Sylvie’s childlike attitude hadn’t been much of a problem in the earlier chapters when she was taking care of the girls, though it annoyed Lucille and left them to fend for themselves a lot of the time. However, once Lucille leaves, Sylvie latches onto Ruth as almost a replacement for her sister Helen, and takes it upon herself to teach her to grow up in the way she knows how, as a transient. This in itself wasn’t scary, but depending on your point of view was worrying. Ruth didn’t seem to be able to stand up for herself or take care of herself at all even if she wanted to.

The part that really freaked me out was after the residents of Fingerbone made it clear that they intended to take Ruth away from Sylvie. The visits from the concerned women of the village were the start of all that, when Sylvie didn’t know how to respond to their questions in any convincing way. It just got exacerbated the closer it came to the court date, with Sylvie being more and more desperate to learn how to actually keep house in order to be able to hold on to Ruth. I don’t really understand why she wants to keep her so much while being a transient, since she doesn’t really seem to be that attached to anything else. But the scary parts of Sylvie come out when she tries to do the housekeeping: she burns old papers and magazines right outside the house, and when Ruth runs away, thinks she’s playing a game. She also lies (if unconvincingly) to the sheriff. The most shocking part was when they were trying to burn the house down while still being inside of it, lighting up the curtains and hearing the windows pop. I could have seen this chapter going in the direction of a horror movie if taken even further.

The mistake of the town was that they tried to use a societal system to take Ruth away. That was definitely not going to work on Sylvie, and she took matters into her own hands and took Ruth across the bridge. I was wondering if they were going to actually die at this point, but they might as well have. The last parts of Ruth that might have been attached to society died at that moment, and she started building a new life, for better or worse.

Comments

  1. Ruth playing her "game" of running away into the orchard is a variation on a "game" Sylvie has played with Ruth and Lucille before--like when she's walking around downstairs during the flood in the dark, and she refuses to answer when Ruth calls out to her, or when she disappears at the ruined house in the woods and compels Ruth to sit by herself alone and wait for the "children" to appear. There's an interesting role reversal here, as Ruth behaves in a more "transient" way, while Sylvie is desperate to convince the sheriff that everything is fine and normal. I don't know exactly what to make of these games, but they seem to have something to do with acknowledging and even dramatizing the inherent transience of any human relationship, play-acting this idea that people just "disappear" without warning.
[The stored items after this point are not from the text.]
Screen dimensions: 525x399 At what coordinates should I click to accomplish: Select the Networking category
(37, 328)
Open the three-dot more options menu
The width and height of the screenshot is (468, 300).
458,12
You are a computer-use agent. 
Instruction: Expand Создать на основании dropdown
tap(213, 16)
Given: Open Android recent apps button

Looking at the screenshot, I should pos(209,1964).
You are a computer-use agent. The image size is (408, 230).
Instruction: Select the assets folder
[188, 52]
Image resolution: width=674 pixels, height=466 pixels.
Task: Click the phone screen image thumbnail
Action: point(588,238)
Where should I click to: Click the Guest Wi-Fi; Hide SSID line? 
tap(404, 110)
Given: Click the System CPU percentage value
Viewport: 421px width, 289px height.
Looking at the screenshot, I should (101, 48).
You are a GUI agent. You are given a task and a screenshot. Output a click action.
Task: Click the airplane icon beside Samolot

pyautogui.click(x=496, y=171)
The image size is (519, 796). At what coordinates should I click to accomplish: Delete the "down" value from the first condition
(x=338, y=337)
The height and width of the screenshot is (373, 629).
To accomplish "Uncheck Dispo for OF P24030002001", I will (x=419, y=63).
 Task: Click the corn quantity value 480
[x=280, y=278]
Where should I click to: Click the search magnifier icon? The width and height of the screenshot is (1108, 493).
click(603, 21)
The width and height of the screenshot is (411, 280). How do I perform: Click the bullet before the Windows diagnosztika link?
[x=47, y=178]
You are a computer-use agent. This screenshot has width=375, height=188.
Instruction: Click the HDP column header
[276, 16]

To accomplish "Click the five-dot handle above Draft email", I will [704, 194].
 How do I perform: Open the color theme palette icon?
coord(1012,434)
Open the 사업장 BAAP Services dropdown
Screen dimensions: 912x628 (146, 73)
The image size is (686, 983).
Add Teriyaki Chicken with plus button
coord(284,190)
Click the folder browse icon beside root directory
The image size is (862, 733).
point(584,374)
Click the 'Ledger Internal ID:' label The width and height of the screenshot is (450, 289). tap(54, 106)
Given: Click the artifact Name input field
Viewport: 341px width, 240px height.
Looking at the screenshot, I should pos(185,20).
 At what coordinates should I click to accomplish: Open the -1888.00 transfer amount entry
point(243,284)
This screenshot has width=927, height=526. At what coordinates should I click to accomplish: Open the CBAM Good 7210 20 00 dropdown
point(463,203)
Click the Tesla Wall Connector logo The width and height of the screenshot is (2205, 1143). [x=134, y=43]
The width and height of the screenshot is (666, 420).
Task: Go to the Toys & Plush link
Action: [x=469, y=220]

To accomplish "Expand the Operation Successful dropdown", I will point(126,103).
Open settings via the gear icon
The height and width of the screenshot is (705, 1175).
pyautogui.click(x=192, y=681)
    It's really interesting to me that you read these final chapters as so sinister, with Sylvie almost going mad, aiming to "replace" Helen with Ruth. But the "replacement" idea seems to work both ways, as Sylvie has started to displace Helen in Ruth's memories, and they start to blur in her memory and imagination (to the point where she even calls Sylvie "Helen" when they're under the bridge on the lake, although Sylvie/Helen doesn't answer). Is this "new life" for the better or worse? The townspeople seem to think it's unambiguously a failure to "lose" Ruth in this way, but does Ruth's narration, which is more clearly at peace with this turn of events, persuade you that it might be seen as an appropriate manifestation of her coming of age?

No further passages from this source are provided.